FFmpeg 基本数据结构 AVInputFormat 分析

1、AVInputFormat 定义

AVInputFormat 是 FFmpeg 公共 API 中用于描述和操作一个解复用器（Demuxer）的核心数据结构。你可以将它理解为一个解复用器的"说明书"或"接口契约"。

AVInputFormat是ffmpeg里面的解复用器对象，AVInputFormat类似COM接口的数据结果，表示输入文件容器格式。着重于功能函数，一种文件格式对应一个AVInputFormat结果，AVInputFormat 是输入格式（解复用器/Demuxer）的核心数据结构，负责识别和解析各种媒体容器格式（如 MP4、MKV、FLV 等）。在程序中运行多个实例。

AVInputFormat：公共API结构体。它是面向开发者（使用 FFmpeg 库的应用程序）和框架的接口。你在代码中看到和操作的都是它。
FFInputFormat：内部实现结构体。它在 FFmpeg 源代码内部使用，是每个具体解复用器的"私有数据"结构。它通常第一个成员就是 AVInputFormat pub。

cpp 复制代码

typedef struct AVInputFormat {
    const char *name; // 输入格式的名称
    const char *long_name; // 输入格式的详细名称
    int flags; // 输入格式的属性标志
    const char *extensions; // 输入格式的扩展名
    const struct AVCodecTag * const *codec_tag; // 指向AVCodecTag结构的指针，
                                                // 用于存储编解码器标签
    const AVClass *priv_class; // 私有数据的AVClass结构体
    const char *mime_type; // 输入格式的MIME类型
} AVInputFormat;

各个成员的含义如下：

name: 一个字符指针，用于表示AVInputFormat的名称。
long_name: 一个字符指针，用于表示AVInputFormat的详细名称。
flags: 一个整数，用于表示AVInputFormat的属性标志。
extensions: 一个字符指针，用于表示AVInputFormat的扩展名。
codec_tag: 一个指向AVCodecTag结构的指针，用于存储编解码器标签。
priv_class: 一个指向AVClass结构体的指针，用于表示AVInputFormat的私有数据类。
mime_type: 一个字符指针，用于表示AVInputFormat的MIME类型。

2、AVInputFormat 作用阶段

AVInputFormat 作用在解析音视频流文件或者网络中的时候，其作用是分离Audio 、Video、Subtitle等信息。
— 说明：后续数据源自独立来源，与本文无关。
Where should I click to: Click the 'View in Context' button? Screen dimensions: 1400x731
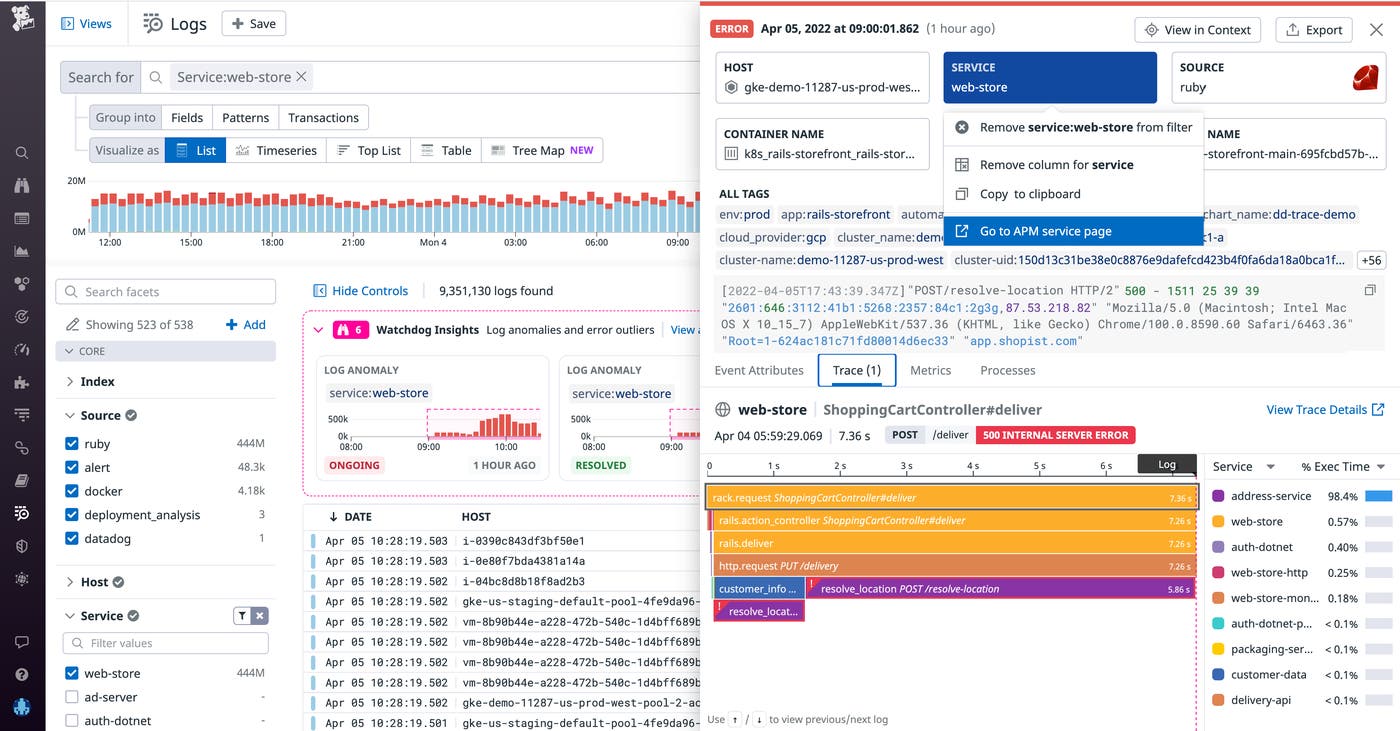click(x=1197, y=29)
自动格式探测：当你使用 avformat_open_input() 但将第二个参数（AVInputFormat）设置为NULL时，FFmpeg会启动自动探测流程。它会读取文件开头的一部分数据（或来自网络的数据流），调用所有已注册格式的 read_probe 函数，与文件特征进行匹配，从而确定最合适的解封装器。
手动指定格式：如果你提前知道媒体文件的精确格式，可以直接通过 av_find_input_format() 函数获取对应的 AVInputFormat 结构体，然后在 avformat_open_input() 中传入。这样做可以跳过自动探测步骤，提升打开文件的效率。

cpp 复制代码

avformat_open_input()
 └──-> ff_probe_input_buffer()
      └──-> 调用所有 AVInputFormat 的 read_probe() -> 得分最高的匹配
 └──-> selected_iformat->read_header()
 └──-> 绑定 priv_data
 └──-> avformat_find_stream_info()
      └──-> 不断调用 selected_iformat->read_packet()
 └──-> 循环读取时调用 selected_iformat->read_packet()

3、FFInputFormat 输入格式解复用器

FFInputFormat 是输入格式（解复用器）的核心数据结构，负责管理媒体文件的格式解析和解封装过程。
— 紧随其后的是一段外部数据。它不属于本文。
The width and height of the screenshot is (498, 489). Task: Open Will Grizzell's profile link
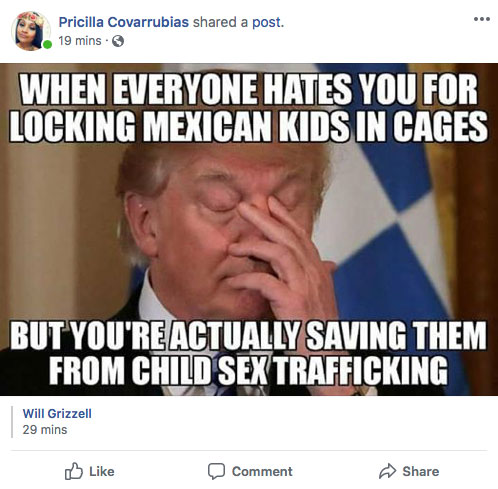click(x=57, y=414)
其是 FFmpeg 内部用于描述和实现一个解复用器（Demuxer）的核心数据结构。你可以把它理解为一个解复用器的"类"或"蓝图"。

它的主要职责是：

识别输入媒体容器的格式：比如判断一个文件是 MP4、FLV、AVI 还是 MP3。
解析媒体容器的元信息：读取文件头等信息，获取媒体的总时长、创建时间、码率、音视频流数量等。
读取数据包（Packets）：从容器中分离出一个个的数据包（通常是压缩后的视频帧或音频帧），并将它们交给解码器。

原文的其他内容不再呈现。